Nikola Lazović

Personal information
- Date of birth: 13 November 1994 (age 31)
- Place of birth: Užice, FR Yugoslavia
- Position: Midfielder

Team information
- Current team: Jedinstvo Putevi

Senior career*
- Years: Team / Apps / (Gls)
- 2012–2018: Zlatibor Čajetina
- 2018–2019: Sloboda Užice / 29 / (2)
- 2019–2020: FK Tutin / 17 / (6)
- 2020–2021: Sloboda Užice / 11 / (0)
- 2021–2021: Jedinstvo Putevi / 14 / (3)
- 2021–2022: FK Trepča / 14 / (0)
- 2022–2022: Radnički Sombor / 13 / (0)
- 2022–: Jedinstvo Putevi / 31 / (9)

= Nikola Lazović =

Serbian footballer

Nikola Lazović (November 13, 1994) is a Serbian footballer who plays with Jedinstvo Putevi and it's their capitain.

== Career ==
Lazović played at the youth level with FK Sloboda Užice.
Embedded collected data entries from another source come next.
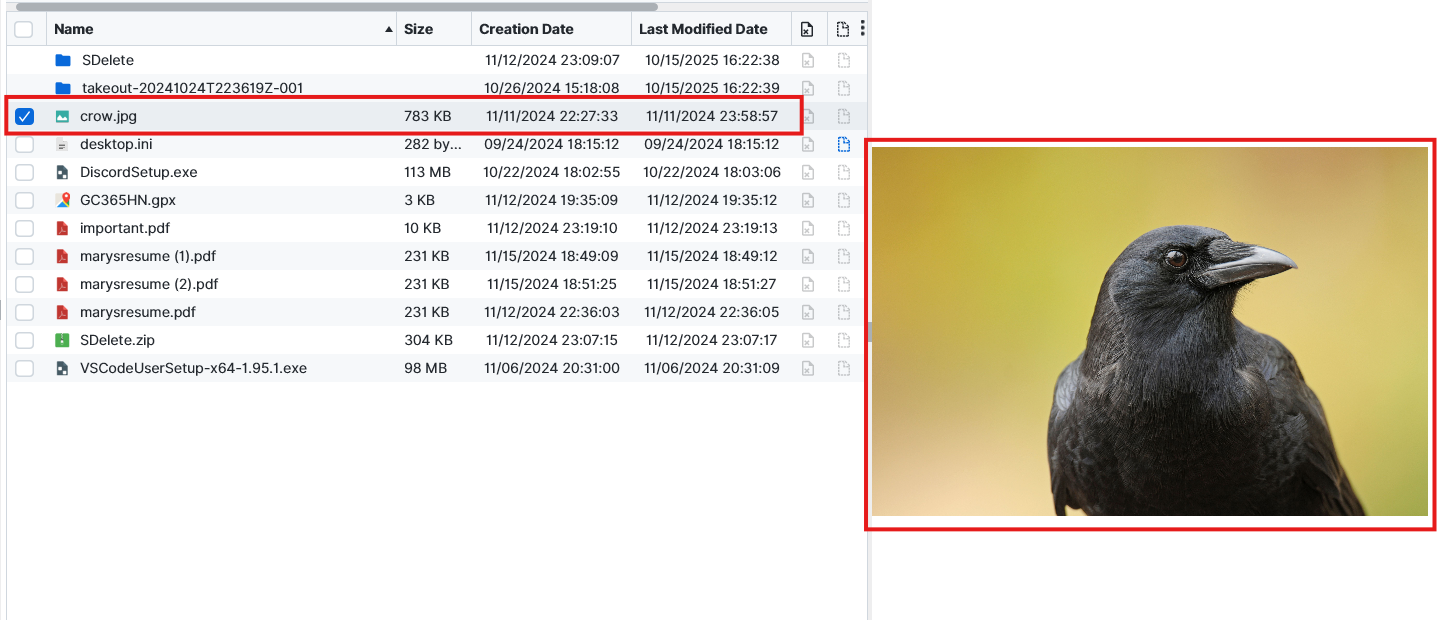Open the VSCodeUserSetup-x64-1.95.1.exe file name
Screen dimensions: 1437x620
[193, 368]
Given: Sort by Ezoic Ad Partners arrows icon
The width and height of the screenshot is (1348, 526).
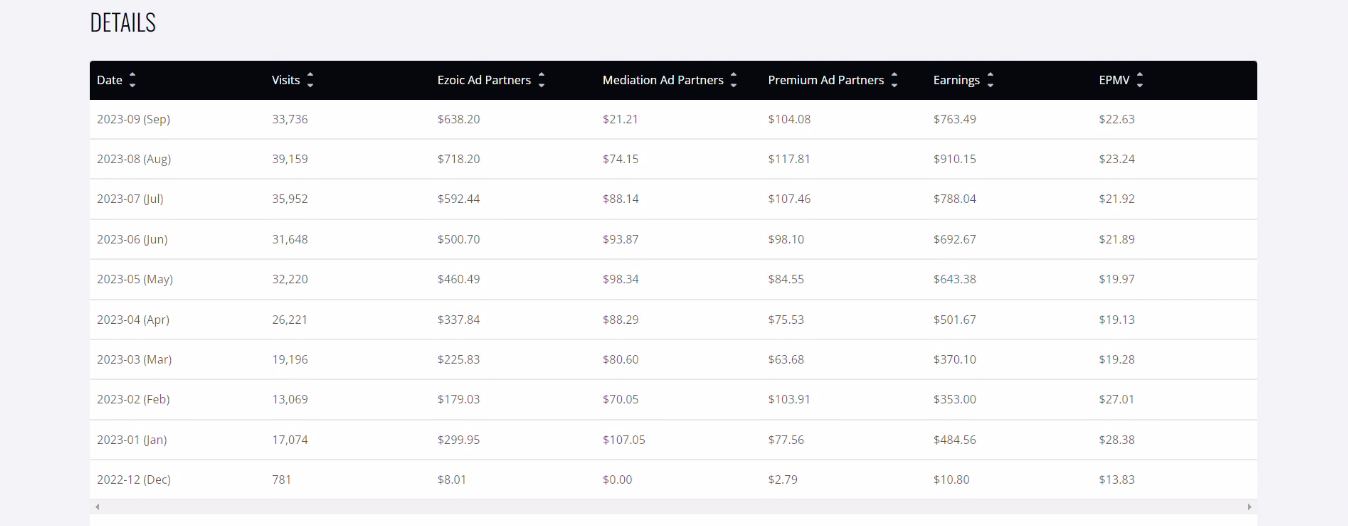Looking at the screenshot, I should (x=541, y=80).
In 2013, he played in the Zlatibor District League with FK Zlatibor Čajetina and assisted in securing promotion to the Drina Zone League in his debut season. In 2016, he assisted Zlatibor in securing promotion to the Serbian League West. He returned to his former club Sloboda Užice in 2018 to play in the Serbian First League. Throughout his tenure with Sloboda he played in 29 matches, and recorded two goals in the First League. After a season in the First League he played with FK Tutin.

In 2020, he returned to play with Sloboda Užice for another season. In the summer of 2021, he played abroad in the Canadian Soccer League with Scarborough SC.